■ Activity
An exact, complete copy of the entries that follow is needed.

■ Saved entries
-------
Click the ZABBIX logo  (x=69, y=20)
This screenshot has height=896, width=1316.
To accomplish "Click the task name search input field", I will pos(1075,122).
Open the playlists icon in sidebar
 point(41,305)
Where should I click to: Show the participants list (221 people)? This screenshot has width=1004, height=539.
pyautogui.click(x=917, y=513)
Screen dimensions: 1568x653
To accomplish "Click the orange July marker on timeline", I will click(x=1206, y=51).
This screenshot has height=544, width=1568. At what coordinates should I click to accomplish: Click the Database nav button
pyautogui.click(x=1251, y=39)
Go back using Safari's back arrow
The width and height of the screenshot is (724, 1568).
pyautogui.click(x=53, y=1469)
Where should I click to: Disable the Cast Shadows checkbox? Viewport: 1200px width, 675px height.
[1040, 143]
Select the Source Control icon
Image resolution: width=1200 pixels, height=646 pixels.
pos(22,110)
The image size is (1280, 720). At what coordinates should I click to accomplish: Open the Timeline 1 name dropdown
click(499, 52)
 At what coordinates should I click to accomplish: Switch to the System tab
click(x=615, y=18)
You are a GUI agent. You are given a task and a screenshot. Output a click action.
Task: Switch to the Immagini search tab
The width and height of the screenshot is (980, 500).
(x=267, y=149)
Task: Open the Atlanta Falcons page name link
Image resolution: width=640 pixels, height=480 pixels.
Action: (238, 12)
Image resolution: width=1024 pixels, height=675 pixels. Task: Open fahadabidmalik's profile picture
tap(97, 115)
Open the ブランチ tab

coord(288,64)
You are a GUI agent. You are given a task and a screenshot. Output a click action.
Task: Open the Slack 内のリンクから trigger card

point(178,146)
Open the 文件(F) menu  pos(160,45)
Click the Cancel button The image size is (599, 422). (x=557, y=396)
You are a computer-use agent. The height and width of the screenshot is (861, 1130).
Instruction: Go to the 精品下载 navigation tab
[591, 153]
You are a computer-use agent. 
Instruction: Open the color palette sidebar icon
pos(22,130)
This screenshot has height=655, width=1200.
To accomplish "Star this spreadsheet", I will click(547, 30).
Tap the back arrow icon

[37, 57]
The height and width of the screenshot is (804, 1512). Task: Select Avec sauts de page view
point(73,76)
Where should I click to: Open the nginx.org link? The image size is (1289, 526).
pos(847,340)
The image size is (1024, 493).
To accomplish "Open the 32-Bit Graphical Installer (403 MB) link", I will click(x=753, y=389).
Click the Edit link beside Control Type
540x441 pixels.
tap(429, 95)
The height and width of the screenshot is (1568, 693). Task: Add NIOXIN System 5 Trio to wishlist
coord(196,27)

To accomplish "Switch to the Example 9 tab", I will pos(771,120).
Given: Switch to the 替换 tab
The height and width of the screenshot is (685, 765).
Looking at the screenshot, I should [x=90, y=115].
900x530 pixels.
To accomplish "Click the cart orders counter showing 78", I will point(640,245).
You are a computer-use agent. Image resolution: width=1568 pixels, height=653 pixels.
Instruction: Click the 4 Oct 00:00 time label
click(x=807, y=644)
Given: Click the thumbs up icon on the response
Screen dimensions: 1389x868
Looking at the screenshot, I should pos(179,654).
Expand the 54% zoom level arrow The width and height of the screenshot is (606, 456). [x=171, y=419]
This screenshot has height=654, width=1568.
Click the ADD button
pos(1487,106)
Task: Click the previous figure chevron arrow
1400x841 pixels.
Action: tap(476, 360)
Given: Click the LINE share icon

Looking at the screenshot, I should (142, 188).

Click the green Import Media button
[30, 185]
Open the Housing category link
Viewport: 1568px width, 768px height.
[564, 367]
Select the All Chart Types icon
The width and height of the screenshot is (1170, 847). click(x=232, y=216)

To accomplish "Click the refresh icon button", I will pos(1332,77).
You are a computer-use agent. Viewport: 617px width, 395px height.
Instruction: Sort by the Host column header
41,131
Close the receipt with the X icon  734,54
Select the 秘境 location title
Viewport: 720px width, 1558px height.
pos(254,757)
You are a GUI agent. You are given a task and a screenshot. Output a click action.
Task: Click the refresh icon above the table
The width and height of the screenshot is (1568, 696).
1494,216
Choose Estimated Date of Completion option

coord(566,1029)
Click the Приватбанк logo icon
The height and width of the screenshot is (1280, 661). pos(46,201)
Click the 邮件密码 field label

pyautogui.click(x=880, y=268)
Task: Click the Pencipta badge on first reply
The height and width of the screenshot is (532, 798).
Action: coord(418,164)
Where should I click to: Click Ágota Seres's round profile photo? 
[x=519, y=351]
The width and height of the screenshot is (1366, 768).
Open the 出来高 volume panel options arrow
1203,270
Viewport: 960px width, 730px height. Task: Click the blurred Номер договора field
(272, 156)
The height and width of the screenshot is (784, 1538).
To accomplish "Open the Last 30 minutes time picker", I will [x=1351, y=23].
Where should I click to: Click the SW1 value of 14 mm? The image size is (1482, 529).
-------
■ Answer
Click the ZABBIX logo  (x=69, y=20)
This screenshot has height=896, width=1316.
To accomplish "Click the task name search input field", I will pos(1075,122).
Open the playlists icon in sidebar
 point(41,305)
Where should I click to: Show the participants list (221 people)? This screenshot has width=1004, height=539.
pyautogui.click(x=917, y=513)
Screen dimensions: 1568x653
To accomplish "Click the orange July marker on timeline", I will click(x=1206, y=51).
This screenshot has height=544, width=1568. At what coordinates should I click to accomplish: Click the Database nav button
pyautogui.click(x=1251, y=39)
Go back using Safari's back arrow
The width and height of the screenshot is (724, 1568).
pyautogui.click(x=53, y=1469)
Where should I click to: Disable the Cast Shadows checkbox? Viewport: 1200px width, 675px height.
[1040, 143]
Select the Source Control icon
Image resolution: width=1200 pixels, height=646 pixels.
pos(22,110)
The image size is (1280, 720). At what coordinates should I click to accomplish: Open the Timeline 1 name dropdown
click(499, 52)
 At what coordinates should I click to accomplish: Switch to the System tab
click(x=615, y=18)
You are a GUI agent. You are given a task and a screenshot. Output a click action.
Task: Switch to the Immagini search tab
The width and height of the screenshot is (980, 500).
(x=267, y=149)
Task: Open the Atlanta Falcons page name link
Image resolution: width=640 pixels, height=480 pixels.
Action: (238, 12)
Image resolution: width=1024 pixels, height=675 pixels. Task: Open fahadabidmalik's profile picture
tap(97, 115)
Open the ブランチ tab

coord(288,64)
You are a GUI agent. You are given a task and a screenshot. Output a click action.
Task: Open the Slack 内のリンクから trigger card

point(178,146)
Open the 文件(F) menu  pos(160,45)
Click the Cancel button The image size is (599, 422). (x=557, y=396)
You are a computer-use agent. The height and width of the screenshot is (861, 1130).
Instruction: Go to the 精品下载 navigation tab
[591, 153]
You are a computer-use agent. 
Instruction: Open the color palette sidebar icon
pos(22,130)
This screenshot has height=655, width=1200.
To accomplish "Star this spreadsheet", I will click(547, 30).
Tap the back arrow icon

[37, 57]
The height and width of the screenshot is (804, 1512). Task: Select Avec sauts de page view
point(73,76)
Where should I click to: Open the nginx.org link? The image size is (1289, 526).
pos(847,340)
The image size is (1024, 493).
To accomplish "Open the 32-Bit Graphical Installer (403 MB) link", I will click(x=753, y=389).
Click the Edit link beside Control Type
540x441 pixels.
tap(429, 95)
The height and width of the screenshot is (1568, 693). Task: Add NIOXIN System 5 Trio to wishlist
coord(196,27)

To accomplish "Switch to the Example 9 tab", I will pos(771,120).
Given: Switch to the 替换 tab
The height and width of the screenshot is (685, 765).
Looking at the screenshot, I should [x=90, y=115].
900x530 pixels.
To accomplish "Click the cart orders counter showing 78", I will point(640,245).
You are a computer-use agent. Image resolution: width=1568 pixels, height=653 pixels.
Instruction: Click the 4 Oct 00:00 time label
click(x=807, y=644)
Given: Click the thumbs up icon on the response
Screen dimensions: 1389x868
Looking at the screenshot, I should pos(179,654).
Expand the 54% zoom level arrow The width and height of the screenshot is (606, 456). [x=171, y=419]
This screenshot has height=654, width=1568.
Click the ADD button
pos(1487,106)
Task: Click the previous figure chevron arrow
1400x841 pixels.
Action: tap(476, 360)
Given: Click the LINE share icon

Looking at the screenshot, I should (142, 188).

Click the green Import Media button
[30, 185]
Open the Housing category link
Viewport: 1568px width, 768px height.
[564, 367]
Select the All Chart Types icon
The width and height of the screenshot is (1170, 847). click(x=232, y=216)

To accomplish "Click the refresh icon button", I will pos(1332,77).
You are a computer-use agent. Viewport: 617px width, 395px height.
Instruction: Sort by the Host column header
41,131
Close the receipt with the X icon  734,54
Select the 秘境 location title
Viewport: 720px width, 1558px height.
pos(254,757)
You are a GUI agent. You are given a task and a screenshot. Output a click action.
Task: Click the refresh icon above the table
The width and height of the screenshot is (1568, 696).
1494,216
Choose Estimated Date of Completion option

coord(566,1029)
Click the Приватбанк logo icon
The height and width of the screenshot is (1280, 661). pos(46,201)
Click the 邮件密码 field label

pyautogui.click(x=880, y=268)
Task: Click the Pencipta badge on first reply
The height and width of the screenshot is (532, 798).
Action: coord(418,164)
Where should I click to: Click Ágota Seres's round profile photo? 
[x=519, y=351]
The width and height of the screenshot is (1366, 768).
Open the 出来高 volume panel options arrow
1203,270
Viewport: 960px width, 730px height. Task: Click the blurred Номер договора field
(272, 156)
The height and width of the screenshot is (784, 1538).
To accomplish "Open the Last 30 minutes time picker", I will [x=1351, y=23].
Where should I click to: Click the SW1 value of 14 mm? The image size is (1482, 529).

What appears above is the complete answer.